Una mecedora le pone cuerpo a lo que nos pasa. La esperanza como siempre en la lista de espera. Un poco de betún por el camino y un clima sin prisa para que brille la estrella en nuestra banqueta. El turbio pasar de las horas desde 1989 y esos pedazos de limón rondando el cuello del curandero. Las frescas manos envueltas en la merienda encontraron el sabor nutritivo del crecimiento. El conflicto es una aguja en nuestras cabezas por eso los nervios nos patinan en la desesperación del oído medio. Justino viajó en el tren de las ocho, cruzó los siete puentes hasta llegar a la estación. Sus papeles en orden y su sangre hirviente. Con ademán quebrado tomó café negro en la estación. Ya no fumaba, mordió con la mirada a la vecina rubia que se deleitaba con un cigarro largo y blanco. Seguro de encontrar a quien curar se puso su túnica, sus limones y caminó hacia el mercado. En el piso extendió un mantel rojo y comenzó a patalear y chillar, sacó un pez muerto de su bolsillo y pronto tuvo a su alrededor curiosos de mil penalidades.

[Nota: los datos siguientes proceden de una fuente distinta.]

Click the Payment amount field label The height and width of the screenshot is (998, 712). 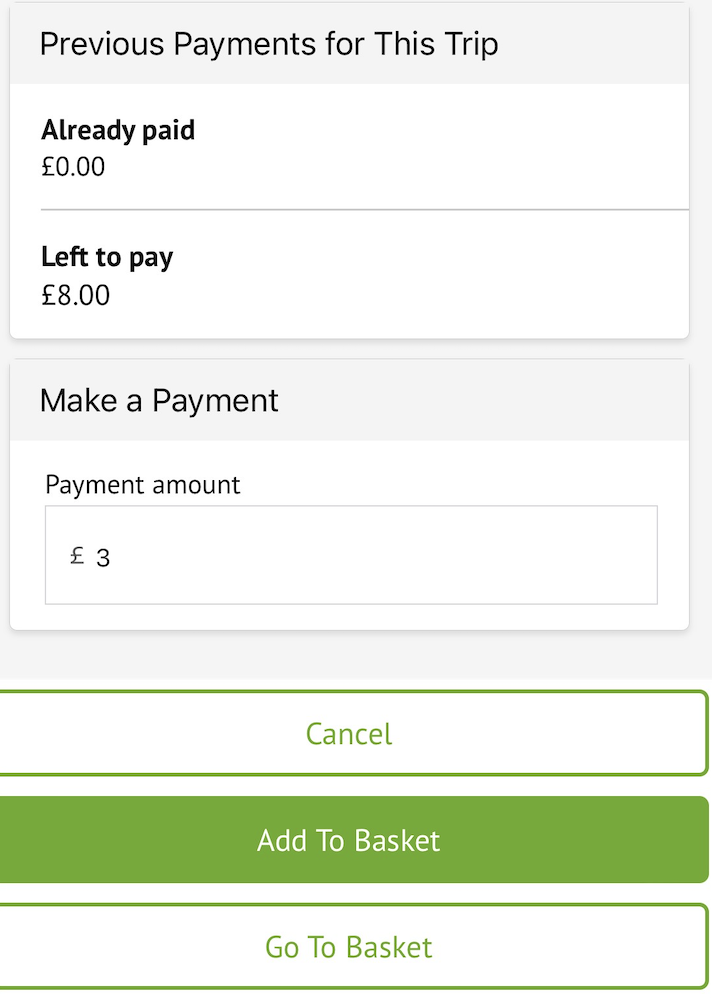(143, 485)
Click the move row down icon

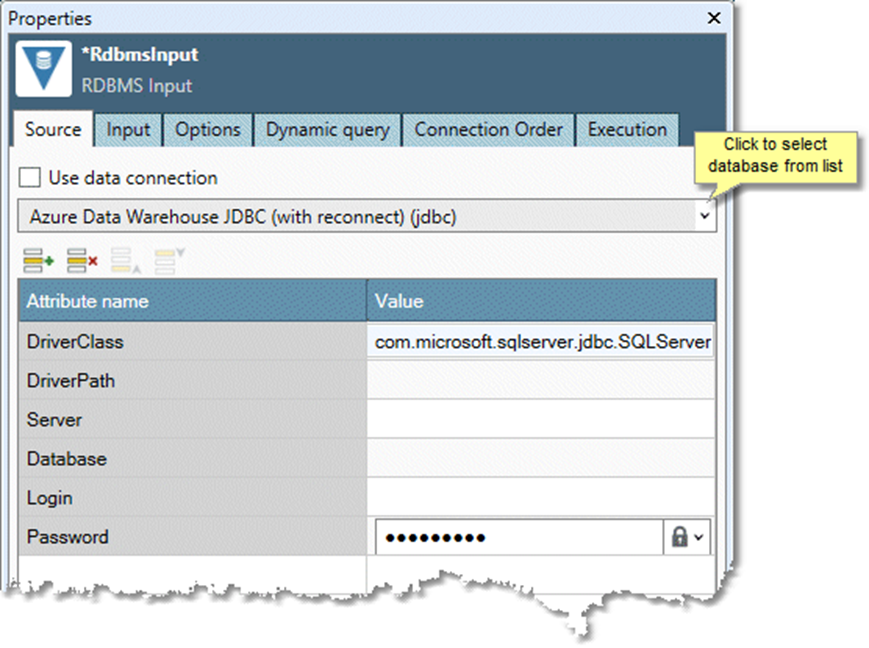coord(168,262)

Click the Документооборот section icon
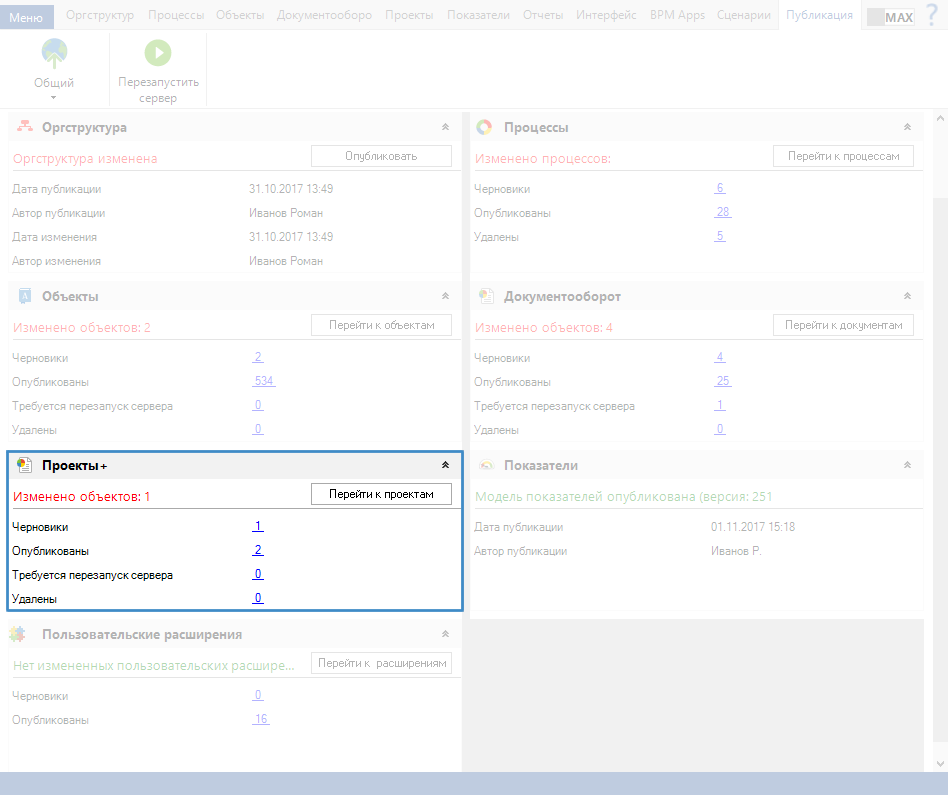(x=486, y=296)
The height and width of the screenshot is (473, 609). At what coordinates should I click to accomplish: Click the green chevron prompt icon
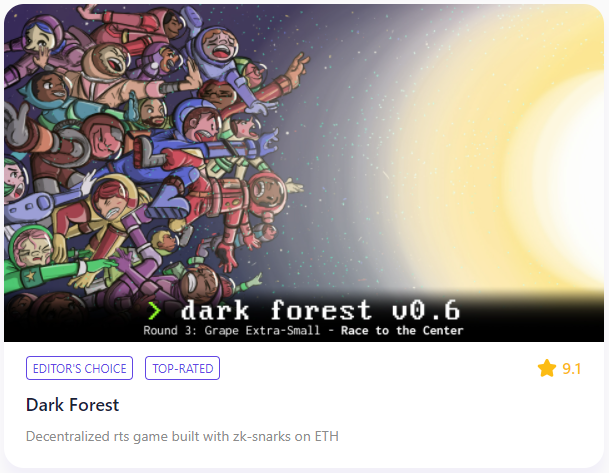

Fuimos testigos como sus manos mejoraban a señoras devoradas por la hinchazón del vientre; enajenados hombres babeantes con la luz perdida; niños que vomitaban a toda hora. El amor de siempre cubrió a Justino, lo llenaron de besos y así lo llevaron en andas derramando su sangre hasta la cañada.
No faltarán dolencias y curanderos por venir. Nos repetimos todos al entrar en nuestras casas.